Consigna:
Transcribe sin cambios el pasaje del fragmento sobre objetos de verano que va desde "Pinza de pelo" hasta "Aprender el baile.".

Fragmento del documento:
* * *
Hay veranos que nunca se olvidan. Pero, allá donde la memoria no alcanza, algunos objetos siempre encuentran la forma de volver como souvenirs redefinidos. Bienvenido al museo donde lo vintage no es, precisamente, sinónimo de pasado de moda.
Pinza de pelo
Fecha: 1980 – presente
Material: plástico
Observaciones:
rizado, fino, grueso, largo, corto. Sostener y abrazar los mechones de pelo para alejarlos de la nuca. Fieles compañeras de baños en piscinas y mares. Signo de modernidad en los ochenta recuperado durante la pandemia.

Abanico
Fecha: 877 d.C. – Presente
Material: tela, madera
Observaciones:
en silencio, abrir y desplegar el aire. Fulminar el calor. Sacudir lo invisible. Aprender el baile.

Vasos de Duralex
Fecha: 1945 – Presente
Material: vidrio templado
Observaciones:
duros, pesados, casi indestructibles. Eternos supervivientes al uso y al tiempo. Joyita para los que quieren huir de la decoración minimalista.

Gorra souvenir
Fecha: 1860 (en teoría) – Presente
Material: tela
Observaciones:
un gráfico sencillo sobre un complemento que nos transporta hacia tiempos emocionantes. Lo publicitario pasa a segundo plano porque es el recuerdo de un lugar, o su simulacro.

Frigopie
Fecha: 1983 – Presente
Material: leche, azúcar, jarabe de glucosa
Observaciones:
nada más extraño que un helado con forma de pie. Y sin embargo, siempre vuelve. Uno de los clásicos del verano desde hace casi 40 años (con permiso del Colajet).
* * *
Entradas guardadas
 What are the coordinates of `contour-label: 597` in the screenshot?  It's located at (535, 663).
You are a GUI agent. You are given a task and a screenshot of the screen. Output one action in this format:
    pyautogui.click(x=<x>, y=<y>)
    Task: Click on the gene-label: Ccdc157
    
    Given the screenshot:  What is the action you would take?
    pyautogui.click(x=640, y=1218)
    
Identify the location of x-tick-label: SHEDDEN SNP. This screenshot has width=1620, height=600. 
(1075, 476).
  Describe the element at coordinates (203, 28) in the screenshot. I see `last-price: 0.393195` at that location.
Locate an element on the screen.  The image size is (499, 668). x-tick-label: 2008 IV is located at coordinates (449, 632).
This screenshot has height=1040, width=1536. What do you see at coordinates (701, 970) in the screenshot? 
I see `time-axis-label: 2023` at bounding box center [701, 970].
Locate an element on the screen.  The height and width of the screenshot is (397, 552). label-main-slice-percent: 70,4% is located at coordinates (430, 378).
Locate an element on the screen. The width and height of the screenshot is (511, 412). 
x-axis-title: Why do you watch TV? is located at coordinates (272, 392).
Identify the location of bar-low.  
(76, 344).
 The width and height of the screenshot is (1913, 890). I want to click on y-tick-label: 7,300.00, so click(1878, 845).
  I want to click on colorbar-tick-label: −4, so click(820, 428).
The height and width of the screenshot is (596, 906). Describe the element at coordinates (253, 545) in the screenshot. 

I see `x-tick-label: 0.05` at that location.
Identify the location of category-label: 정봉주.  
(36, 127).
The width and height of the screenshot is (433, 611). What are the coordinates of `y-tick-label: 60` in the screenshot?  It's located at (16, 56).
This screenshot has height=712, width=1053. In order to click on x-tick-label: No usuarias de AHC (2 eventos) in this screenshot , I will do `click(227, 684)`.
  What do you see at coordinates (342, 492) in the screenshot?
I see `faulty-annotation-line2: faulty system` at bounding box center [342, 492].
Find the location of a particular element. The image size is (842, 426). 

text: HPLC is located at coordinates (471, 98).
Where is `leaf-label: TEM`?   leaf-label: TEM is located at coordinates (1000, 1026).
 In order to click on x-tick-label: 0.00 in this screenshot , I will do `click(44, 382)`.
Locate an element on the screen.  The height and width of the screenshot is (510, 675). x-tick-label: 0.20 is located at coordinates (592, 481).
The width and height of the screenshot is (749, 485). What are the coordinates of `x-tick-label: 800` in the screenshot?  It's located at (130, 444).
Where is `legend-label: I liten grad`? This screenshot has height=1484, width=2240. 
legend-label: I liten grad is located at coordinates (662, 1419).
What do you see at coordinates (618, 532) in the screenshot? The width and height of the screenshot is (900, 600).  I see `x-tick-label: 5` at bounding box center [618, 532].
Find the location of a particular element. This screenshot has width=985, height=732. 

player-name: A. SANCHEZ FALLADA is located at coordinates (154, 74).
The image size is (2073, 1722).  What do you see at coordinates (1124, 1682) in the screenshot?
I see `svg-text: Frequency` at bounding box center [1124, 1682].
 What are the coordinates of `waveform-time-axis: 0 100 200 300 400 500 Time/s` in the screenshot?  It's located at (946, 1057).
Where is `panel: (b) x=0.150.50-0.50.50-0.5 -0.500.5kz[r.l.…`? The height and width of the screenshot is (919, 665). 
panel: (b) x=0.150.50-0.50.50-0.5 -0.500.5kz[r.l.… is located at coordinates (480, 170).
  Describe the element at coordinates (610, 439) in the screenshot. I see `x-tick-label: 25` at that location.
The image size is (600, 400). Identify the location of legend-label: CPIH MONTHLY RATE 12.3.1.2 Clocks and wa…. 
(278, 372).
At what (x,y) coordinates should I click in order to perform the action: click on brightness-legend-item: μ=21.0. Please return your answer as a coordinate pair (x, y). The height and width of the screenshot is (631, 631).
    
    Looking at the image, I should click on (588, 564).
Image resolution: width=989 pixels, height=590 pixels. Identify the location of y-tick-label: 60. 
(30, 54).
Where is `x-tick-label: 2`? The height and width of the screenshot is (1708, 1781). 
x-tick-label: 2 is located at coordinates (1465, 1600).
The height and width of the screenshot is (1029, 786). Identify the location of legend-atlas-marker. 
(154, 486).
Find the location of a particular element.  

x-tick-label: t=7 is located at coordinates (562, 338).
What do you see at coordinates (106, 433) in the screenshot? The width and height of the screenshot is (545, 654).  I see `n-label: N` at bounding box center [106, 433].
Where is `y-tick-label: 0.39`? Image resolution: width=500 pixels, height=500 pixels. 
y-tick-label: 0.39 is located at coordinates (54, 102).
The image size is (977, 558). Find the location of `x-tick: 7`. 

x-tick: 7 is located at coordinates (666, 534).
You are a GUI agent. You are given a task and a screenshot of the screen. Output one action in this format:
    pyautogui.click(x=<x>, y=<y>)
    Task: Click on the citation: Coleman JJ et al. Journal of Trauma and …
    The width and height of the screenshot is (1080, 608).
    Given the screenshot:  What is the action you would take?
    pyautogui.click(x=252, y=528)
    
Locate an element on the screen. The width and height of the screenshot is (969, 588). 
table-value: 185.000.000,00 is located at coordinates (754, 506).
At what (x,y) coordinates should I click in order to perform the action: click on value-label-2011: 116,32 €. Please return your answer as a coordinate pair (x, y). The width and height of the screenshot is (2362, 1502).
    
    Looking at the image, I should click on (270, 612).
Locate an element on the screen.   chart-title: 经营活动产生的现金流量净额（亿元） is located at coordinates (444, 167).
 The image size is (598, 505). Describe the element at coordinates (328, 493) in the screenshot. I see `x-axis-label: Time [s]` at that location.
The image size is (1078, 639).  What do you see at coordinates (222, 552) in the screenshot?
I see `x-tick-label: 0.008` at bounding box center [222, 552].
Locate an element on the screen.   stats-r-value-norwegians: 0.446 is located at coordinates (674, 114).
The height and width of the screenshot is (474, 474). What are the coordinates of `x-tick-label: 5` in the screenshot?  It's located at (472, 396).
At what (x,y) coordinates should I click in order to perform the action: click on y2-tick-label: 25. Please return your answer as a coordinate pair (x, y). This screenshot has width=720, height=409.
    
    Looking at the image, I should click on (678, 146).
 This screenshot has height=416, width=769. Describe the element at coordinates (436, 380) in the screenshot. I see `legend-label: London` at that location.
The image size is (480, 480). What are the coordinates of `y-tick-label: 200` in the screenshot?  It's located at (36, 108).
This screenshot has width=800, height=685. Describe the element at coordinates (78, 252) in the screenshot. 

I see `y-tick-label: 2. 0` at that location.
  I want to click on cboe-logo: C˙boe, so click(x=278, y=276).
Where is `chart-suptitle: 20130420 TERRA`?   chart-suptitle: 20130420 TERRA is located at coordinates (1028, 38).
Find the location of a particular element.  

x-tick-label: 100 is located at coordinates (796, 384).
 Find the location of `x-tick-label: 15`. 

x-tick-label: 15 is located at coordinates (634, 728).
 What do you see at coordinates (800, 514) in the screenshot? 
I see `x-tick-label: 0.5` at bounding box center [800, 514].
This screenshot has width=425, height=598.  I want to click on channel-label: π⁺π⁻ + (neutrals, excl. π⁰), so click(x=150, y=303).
* * *
Solución:
Pinza de pelo
Fecha: 1980 – presente
Material: plástico
Observaciones:
rizado, fino, grueso, largo, corto. Sostener y abrazar los mechones de pelo para alejarlos de la nuca. Fieles compañeras de baños en piscinas y mares. Signo de modernidad en los ochenta recuperado durante la pandemia.

Abanico
Fecha: 877 d.C. – Presente
Material: tela, madera
Observaciones:
en silencio, abrir y desplegar el aire. Fulminar el calor. Sacudir lo invisible. Aprender el baile.